PROBLEM DETAILS
Reproduce the items below without any change, from the very first line down to and including the line that contains "Looking at the screenshot, I should coord(1068,35).".

RECORDS PROVIDED
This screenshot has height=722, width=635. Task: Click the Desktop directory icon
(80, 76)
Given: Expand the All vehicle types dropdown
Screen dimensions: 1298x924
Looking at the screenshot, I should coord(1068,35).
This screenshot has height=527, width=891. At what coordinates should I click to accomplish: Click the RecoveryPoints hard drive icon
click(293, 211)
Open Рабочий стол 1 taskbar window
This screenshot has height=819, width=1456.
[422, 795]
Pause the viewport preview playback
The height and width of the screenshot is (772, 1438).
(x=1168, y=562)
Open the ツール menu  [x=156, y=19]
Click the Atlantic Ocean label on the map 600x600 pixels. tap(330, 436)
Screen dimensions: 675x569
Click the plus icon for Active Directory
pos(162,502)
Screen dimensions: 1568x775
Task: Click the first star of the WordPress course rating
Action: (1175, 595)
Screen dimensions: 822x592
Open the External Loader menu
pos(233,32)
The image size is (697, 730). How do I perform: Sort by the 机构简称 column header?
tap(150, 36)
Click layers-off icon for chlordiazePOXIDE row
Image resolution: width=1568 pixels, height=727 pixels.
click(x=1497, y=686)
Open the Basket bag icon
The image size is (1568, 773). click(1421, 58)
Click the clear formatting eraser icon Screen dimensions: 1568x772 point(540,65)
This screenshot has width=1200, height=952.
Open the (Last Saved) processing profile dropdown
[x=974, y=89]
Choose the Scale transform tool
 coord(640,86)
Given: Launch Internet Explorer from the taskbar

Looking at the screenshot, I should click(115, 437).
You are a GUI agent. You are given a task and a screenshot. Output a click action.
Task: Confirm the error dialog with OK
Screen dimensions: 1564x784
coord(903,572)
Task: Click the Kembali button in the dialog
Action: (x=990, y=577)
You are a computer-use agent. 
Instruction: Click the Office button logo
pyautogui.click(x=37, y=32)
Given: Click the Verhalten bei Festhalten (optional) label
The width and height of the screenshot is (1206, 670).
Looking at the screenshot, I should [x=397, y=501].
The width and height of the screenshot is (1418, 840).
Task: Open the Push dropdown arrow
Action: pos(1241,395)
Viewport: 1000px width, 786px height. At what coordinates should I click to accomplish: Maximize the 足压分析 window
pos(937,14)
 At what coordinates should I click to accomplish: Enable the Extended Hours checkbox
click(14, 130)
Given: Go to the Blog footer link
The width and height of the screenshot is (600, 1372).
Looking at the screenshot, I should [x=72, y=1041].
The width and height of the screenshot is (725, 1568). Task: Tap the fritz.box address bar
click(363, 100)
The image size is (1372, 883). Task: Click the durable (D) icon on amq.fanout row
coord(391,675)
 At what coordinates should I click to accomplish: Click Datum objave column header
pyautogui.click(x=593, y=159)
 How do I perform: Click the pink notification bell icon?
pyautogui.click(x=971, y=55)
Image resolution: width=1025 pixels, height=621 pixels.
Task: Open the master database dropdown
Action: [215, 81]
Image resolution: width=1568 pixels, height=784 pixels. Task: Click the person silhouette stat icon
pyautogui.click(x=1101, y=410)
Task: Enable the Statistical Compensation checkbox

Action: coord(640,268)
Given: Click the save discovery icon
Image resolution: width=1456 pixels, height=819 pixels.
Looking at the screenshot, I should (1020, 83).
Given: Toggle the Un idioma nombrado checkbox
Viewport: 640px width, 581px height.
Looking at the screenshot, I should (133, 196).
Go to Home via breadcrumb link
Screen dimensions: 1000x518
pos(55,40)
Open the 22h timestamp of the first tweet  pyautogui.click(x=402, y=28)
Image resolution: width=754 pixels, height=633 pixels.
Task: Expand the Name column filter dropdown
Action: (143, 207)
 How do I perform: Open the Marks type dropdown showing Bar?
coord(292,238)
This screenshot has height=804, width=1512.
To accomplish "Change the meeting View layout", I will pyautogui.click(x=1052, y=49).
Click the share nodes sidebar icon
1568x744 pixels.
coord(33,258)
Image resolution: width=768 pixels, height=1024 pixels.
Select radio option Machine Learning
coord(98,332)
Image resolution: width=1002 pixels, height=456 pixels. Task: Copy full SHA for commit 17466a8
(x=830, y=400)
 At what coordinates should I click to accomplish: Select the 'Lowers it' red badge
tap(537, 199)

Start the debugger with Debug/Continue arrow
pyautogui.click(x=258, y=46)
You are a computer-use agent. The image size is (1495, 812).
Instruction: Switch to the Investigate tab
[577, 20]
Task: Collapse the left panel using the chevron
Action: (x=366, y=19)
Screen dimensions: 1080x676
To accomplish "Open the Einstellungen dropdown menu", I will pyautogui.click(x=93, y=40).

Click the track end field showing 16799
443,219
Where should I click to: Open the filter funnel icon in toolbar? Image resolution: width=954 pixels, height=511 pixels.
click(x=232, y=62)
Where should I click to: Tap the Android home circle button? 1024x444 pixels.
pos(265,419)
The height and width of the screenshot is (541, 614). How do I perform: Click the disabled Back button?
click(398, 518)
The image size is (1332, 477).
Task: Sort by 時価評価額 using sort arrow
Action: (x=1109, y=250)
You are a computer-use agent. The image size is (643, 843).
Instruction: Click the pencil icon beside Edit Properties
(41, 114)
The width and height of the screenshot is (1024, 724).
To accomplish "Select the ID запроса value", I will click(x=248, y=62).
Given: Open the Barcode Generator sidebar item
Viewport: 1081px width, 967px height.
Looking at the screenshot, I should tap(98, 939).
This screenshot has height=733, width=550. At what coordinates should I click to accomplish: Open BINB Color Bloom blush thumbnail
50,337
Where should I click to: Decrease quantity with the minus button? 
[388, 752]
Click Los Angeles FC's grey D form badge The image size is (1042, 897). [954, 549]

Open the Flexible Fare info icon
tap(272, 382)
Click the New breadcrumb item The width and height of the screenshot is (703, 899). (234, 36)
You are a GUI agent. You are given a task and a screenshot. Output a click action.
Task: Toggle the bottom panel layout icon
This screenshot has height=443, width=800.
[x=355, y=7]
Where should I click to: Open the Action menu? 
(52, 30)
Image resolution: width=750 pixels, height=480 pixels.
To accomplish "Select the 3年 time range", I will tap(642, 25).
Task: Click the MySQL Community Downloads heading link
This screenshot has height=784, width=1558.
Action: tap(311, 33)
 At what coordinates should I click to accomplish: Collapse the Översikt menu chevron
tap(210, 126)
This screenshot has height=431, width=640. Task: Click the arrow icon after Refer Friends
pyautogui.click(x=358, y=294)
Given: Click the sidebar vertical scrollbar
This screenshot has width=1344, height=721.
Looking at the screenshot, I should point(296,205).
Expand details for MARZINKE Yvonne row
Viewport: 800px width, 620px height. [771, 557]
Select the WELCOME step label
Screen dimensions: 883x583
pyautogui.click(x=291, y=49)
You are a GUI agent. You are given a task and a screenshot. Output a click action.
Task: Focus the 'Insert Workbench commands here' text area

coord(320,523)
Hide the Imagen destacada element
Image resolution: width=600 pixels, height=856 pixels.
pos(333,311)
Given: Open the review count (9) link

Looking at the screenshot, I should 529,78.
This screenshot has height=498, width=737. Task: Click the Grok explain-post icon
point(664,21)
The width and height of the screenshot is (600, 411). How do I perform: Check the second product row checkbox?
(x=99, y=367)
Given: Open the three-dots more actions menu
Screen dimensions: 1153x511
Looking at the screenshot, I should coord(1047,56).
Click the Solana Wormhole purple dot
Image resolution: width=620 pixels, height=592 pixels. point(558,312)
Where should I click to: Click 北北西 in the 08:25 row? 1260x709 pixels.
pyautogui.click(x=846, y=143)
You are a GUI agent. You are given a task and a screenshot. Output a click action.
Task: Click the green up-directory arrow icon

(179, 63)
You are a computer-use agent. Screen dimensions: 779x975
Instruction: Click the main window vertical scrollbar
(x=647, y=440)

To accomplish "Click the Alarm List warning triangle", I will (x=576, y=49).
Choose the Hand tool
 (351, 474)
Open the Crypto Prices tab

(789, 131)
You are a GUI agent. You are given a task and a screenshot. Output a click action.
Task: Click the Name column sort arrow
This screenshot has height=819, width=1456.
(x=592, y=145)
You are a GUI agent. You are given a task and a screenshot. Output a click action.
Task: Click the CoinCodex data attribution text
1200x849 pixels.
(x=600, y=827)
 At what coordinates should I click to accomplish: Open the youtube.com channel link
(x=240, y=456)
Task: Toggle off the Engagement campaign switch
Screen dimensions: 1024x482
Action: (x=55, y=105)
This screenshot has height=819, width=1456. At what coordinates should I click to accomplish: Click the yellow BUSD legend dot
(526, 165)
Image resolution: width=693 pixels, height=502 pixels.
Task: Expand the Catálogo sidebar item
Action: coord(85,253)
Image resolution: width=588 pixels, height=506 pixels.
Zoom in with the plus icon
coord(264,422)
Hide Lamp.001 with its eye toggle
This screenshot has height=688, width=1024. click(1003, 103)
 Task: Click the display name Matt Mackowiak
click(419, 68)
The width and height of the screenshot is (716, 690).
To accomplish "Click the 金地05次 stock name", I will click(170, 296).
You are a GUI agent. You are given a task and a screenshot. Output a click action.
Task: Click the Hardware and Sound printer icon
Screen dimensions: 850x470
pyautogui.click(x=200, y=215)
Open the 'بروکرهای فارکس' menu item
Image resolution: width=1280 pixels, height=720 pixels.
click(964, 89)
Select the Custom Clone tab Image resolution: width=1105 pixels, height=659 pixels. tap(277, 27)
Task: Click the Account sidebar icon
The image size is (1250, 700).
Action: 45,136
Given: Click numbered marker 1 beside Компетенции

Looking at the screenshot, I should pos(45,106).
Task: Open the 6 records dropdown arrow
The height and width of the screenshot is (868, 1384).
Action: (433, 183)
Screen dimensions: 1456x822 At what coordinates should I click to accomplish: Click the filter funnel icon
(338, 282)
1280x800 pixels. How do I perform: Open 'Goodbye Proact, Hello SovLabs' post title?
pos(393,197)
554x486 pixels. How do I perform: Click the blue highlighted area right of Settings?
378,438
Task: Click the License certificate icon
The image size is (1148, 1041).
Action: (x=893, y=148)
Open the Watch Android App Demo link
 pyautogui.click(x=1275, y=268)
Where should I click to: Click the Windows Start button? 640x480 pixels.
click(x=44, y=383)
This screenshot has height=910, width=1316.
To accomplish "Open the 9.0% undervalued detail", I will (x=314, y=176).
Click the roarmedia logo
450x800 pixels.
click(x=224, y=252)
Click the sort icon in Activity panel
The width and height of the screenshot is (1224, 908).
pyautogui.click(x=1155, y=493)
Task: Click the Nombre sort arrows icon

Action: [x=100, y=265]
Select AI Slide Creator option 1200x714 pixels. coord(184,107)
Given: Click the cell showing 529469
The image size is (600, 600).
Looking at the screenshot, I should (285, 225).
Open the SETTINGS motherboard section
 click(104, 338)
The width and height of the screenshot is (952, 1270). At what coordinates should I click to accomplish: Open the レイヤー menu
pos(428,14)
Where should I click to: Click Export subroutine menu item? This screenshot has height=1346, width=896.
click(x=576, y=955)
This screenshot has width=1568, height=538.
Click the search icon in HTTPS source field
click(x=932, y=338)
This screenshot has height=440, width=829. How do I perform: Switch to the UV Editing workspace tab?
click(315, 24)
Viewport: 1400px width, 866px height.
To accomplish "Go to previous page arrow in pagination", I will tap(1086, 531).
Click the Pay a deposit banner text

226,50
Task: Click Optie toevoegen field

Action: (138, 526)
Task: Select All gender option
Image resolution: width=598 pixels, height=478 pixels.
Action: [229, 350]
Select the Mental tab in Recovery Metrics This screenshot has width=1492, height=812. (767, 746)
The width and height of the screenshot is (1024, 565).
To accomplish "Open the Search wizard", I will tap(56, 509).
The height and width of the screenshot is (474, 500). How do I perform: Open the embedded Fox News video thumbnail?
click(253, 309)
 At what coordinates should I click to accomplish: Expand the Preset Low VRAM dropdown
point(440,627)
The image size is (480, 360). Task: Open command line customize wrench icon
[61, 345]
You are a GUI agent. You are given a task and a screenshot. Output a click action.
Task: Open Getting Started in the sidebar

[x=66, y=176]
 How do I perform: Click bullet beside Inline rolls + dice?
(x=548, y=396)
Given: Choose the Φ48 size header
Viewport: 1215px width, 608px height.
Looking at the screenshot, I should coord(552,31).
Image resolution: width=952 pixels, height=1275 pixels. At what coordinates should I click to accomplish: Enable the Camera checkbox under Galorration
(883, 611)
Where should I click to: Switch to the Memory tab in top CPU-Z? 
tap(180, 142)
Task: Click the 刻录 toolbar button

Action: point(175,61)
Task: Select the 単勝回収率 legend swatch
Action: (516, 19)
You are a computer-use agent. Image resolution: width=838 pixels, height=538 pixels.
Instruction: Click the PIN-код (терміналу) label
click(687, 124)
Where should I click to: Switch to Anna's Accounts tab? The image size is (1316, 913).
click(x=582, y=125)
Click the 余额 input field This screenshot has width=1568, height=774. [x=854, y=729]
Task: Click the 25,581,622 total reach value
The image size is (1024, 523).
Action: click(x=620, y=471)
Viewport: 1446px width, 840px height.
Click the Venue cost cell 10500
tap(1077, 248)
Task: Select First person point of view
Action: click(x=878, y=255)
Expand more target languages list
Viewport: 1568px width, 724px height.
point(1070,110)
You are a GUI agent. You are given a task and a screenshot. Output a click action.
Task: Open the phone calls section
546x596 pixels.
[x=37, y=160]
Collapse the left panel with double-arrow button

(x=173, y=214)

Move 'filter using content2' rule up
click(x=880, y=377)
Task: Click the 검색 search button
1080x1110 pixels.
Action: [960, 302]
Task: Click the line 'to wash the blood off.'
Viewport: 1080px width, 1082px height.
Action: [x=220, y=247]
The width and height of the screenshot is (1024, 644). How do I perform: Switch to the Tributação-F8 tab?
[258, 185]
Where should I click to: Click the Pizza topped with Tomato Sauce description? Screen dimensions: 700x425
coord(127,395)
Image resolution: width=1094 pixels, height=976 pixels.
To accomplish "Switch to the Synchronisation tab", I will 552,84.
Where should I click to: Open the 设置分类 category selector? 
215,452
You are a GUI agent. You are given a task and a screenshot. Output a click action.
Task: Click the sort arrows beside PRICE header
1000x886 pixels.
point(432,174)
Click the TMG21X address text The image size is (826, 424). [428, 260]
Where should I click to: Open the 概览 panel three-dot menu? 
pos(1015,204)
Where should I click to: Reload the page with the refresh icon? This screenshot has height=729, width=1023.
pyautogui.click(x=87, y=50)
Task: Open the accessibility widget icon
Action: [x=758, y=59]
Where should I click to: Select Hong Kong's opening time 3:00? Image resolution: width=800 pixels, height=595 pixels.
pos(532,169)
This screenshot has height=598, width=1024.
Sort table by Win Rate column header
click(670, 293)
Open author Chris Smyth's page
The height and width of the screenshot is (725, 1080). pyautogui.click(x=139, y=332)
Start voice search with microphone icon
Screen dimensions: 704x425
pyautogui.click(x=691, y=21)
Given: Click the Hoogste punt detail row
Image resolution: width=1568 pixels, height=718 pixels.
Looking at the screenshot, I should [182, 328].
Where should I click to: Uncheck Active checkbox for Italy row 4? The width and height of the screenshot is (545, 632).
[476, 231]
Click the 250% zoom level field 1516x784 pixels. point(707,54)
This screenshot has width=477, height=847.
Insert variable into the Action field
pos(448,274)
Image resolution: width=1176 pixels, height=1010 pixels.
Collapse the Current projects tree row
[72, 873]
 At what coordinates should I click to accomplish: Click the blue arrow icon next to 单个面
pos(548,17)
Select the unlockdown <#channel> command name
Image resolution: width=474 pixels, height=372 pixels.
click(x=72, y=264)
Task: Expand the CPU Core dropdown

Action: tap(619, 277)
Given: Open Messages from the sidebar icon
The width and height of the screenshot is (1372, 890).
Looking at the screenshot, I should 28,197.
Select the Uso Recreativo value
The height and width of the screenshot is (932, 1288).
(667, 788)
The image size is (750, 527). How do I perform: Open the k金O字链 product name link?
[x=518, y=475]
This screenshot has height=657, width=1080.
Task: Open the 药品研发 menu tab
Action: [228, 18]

COMPLETED EXERCISE
This screenshot has height=722, width=635. Task: Click the Desktop directory icon
(80, 76)
Given: Expand the All vehicle types dropdown
Screen dimensions: 1298x924
Looking at the screenshot, I should coord(1068,35).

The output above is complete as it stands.